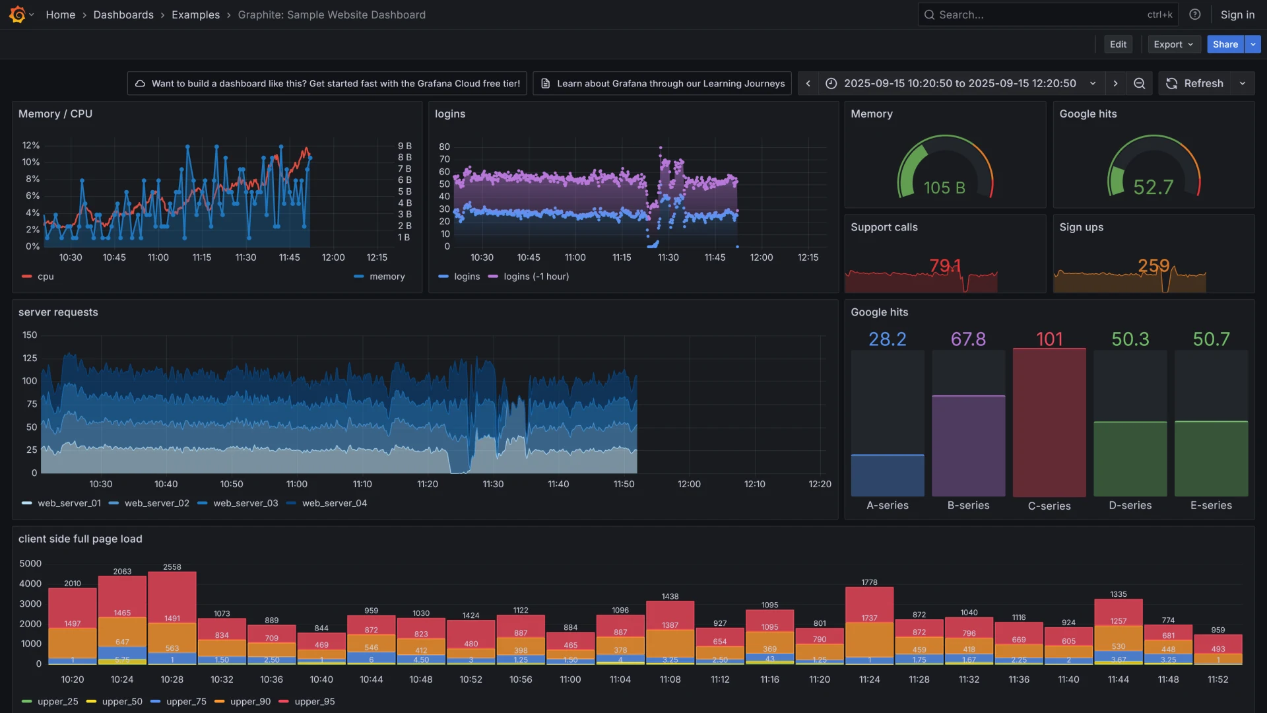Hide the cpu series in the Memory / CPU legend
Viewport: 1267px width, 713px height.
tap(46, 277)
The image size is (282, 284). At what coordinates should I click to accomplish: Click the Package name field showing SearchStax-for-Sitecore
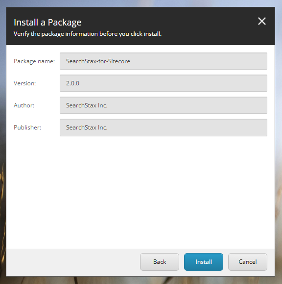[164, 61]
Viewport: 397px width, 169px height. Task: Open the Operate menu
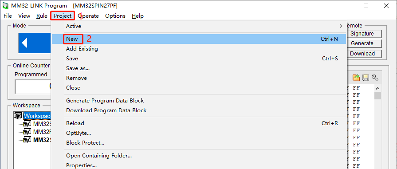pyautogui.click(x=88, y=16)
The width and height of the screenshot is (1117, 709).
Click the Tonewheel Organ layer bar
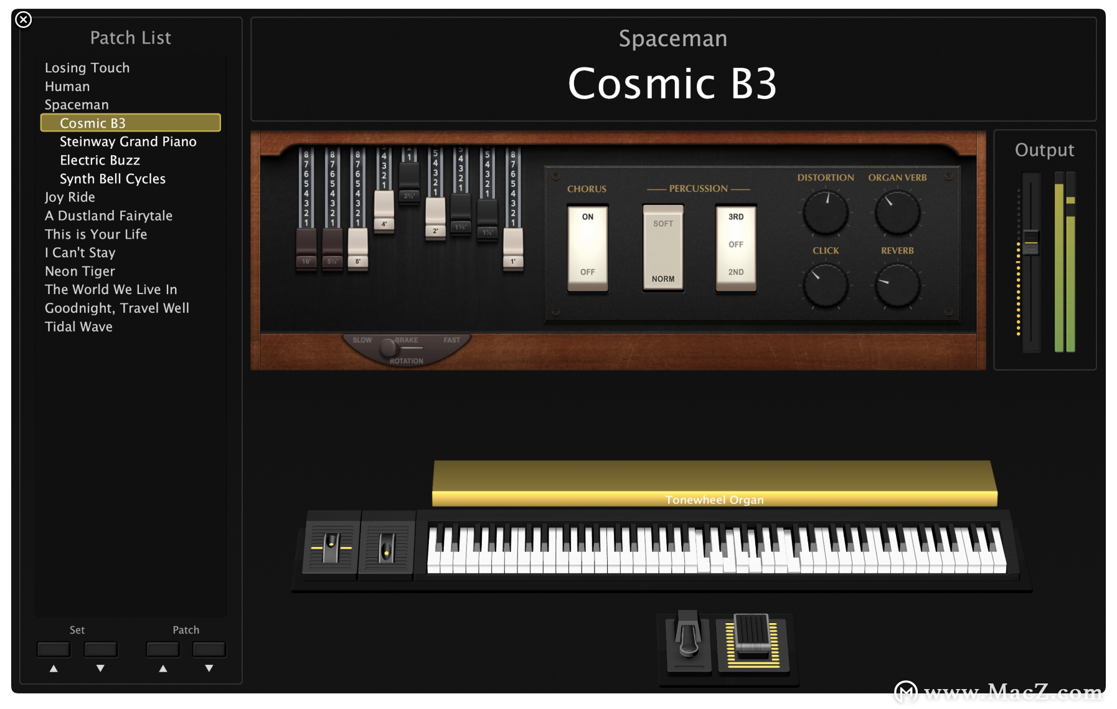(x=715, y=483)
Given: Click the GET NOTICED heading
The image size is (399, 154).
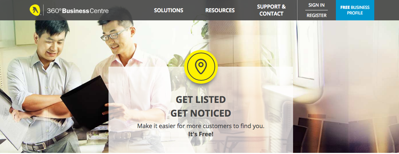Looking at the screenshot, I should (x=201, y=113).
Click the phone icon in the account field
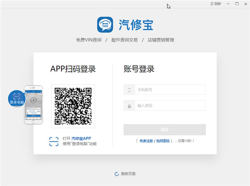 click(129, 90)
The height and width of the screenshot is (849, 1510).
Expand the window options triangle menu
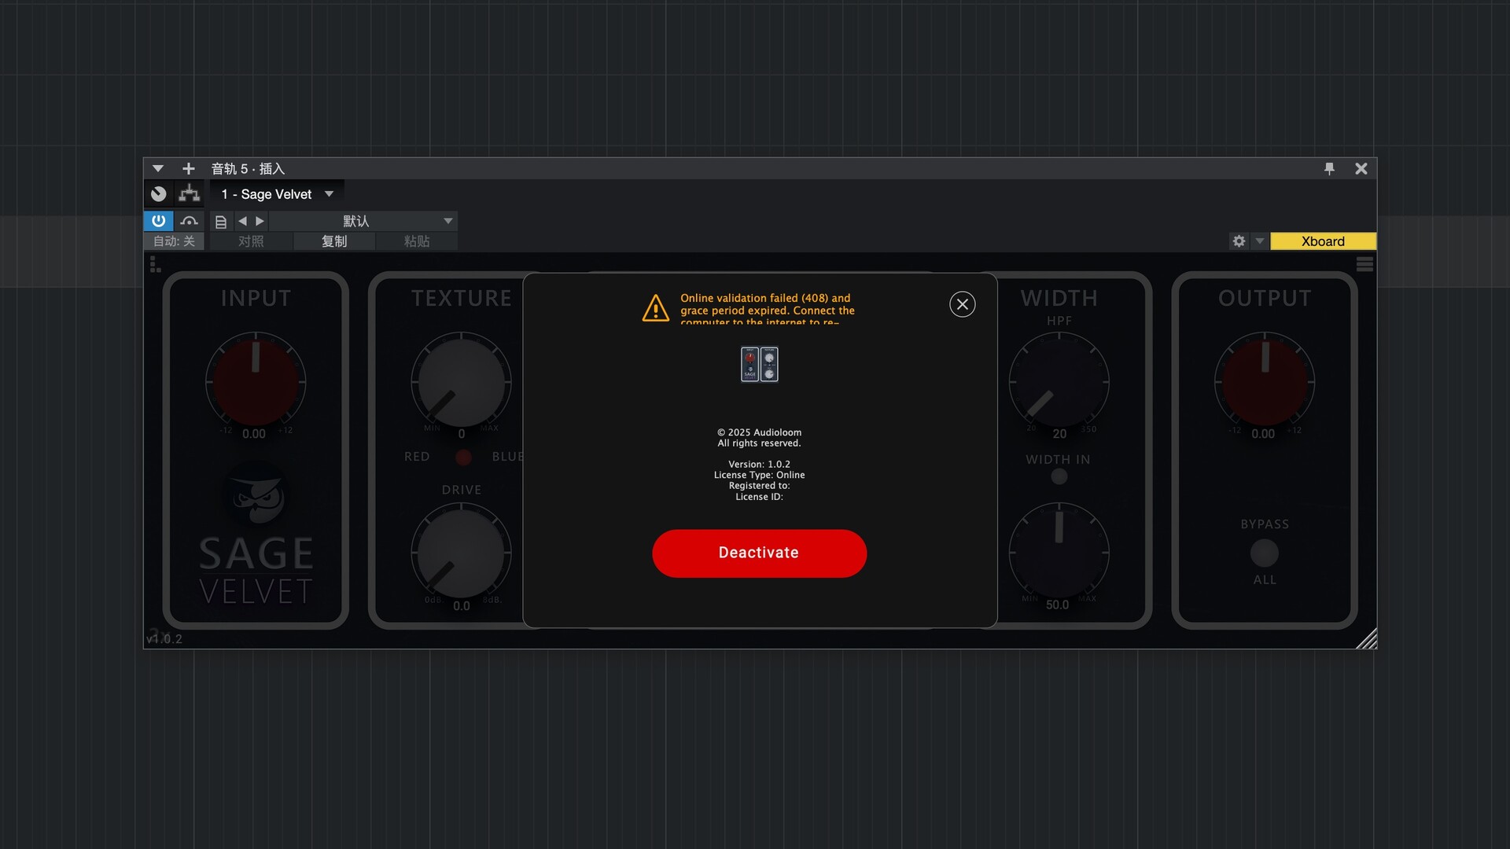158,168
= = = =
Copy the records above line for line, leaving out the pictures.

**SOLUTION TO THIS TASK:**
Hide the cpu series in the Memory / CPU legend
Viewport: 1267px width, 713px height.
tap(46, 277)
The image size is (282, 284). At what coordinates should I click to accomplish: Click the Package name field showing SearchStax-for-Sitecore
[164, 61]
Viewport: 397px width, 169px height. Task: Open the Operate menu
pyautogui.click(x=88, y=16)
The width and height of the screenshot is (1117, 709).
Click the Tonewheel Organ layer bar
(x=715, y=483)
Given: Click the GET NOTICED heading
The image size is (399, 154).
Looking at the screenshot, I should (x=201, y=113).
Click the phone icon in the account field
 click(129, 90)
The height and width of the screenshot is (849, 1510).
Expand the window options triangle menu
158,168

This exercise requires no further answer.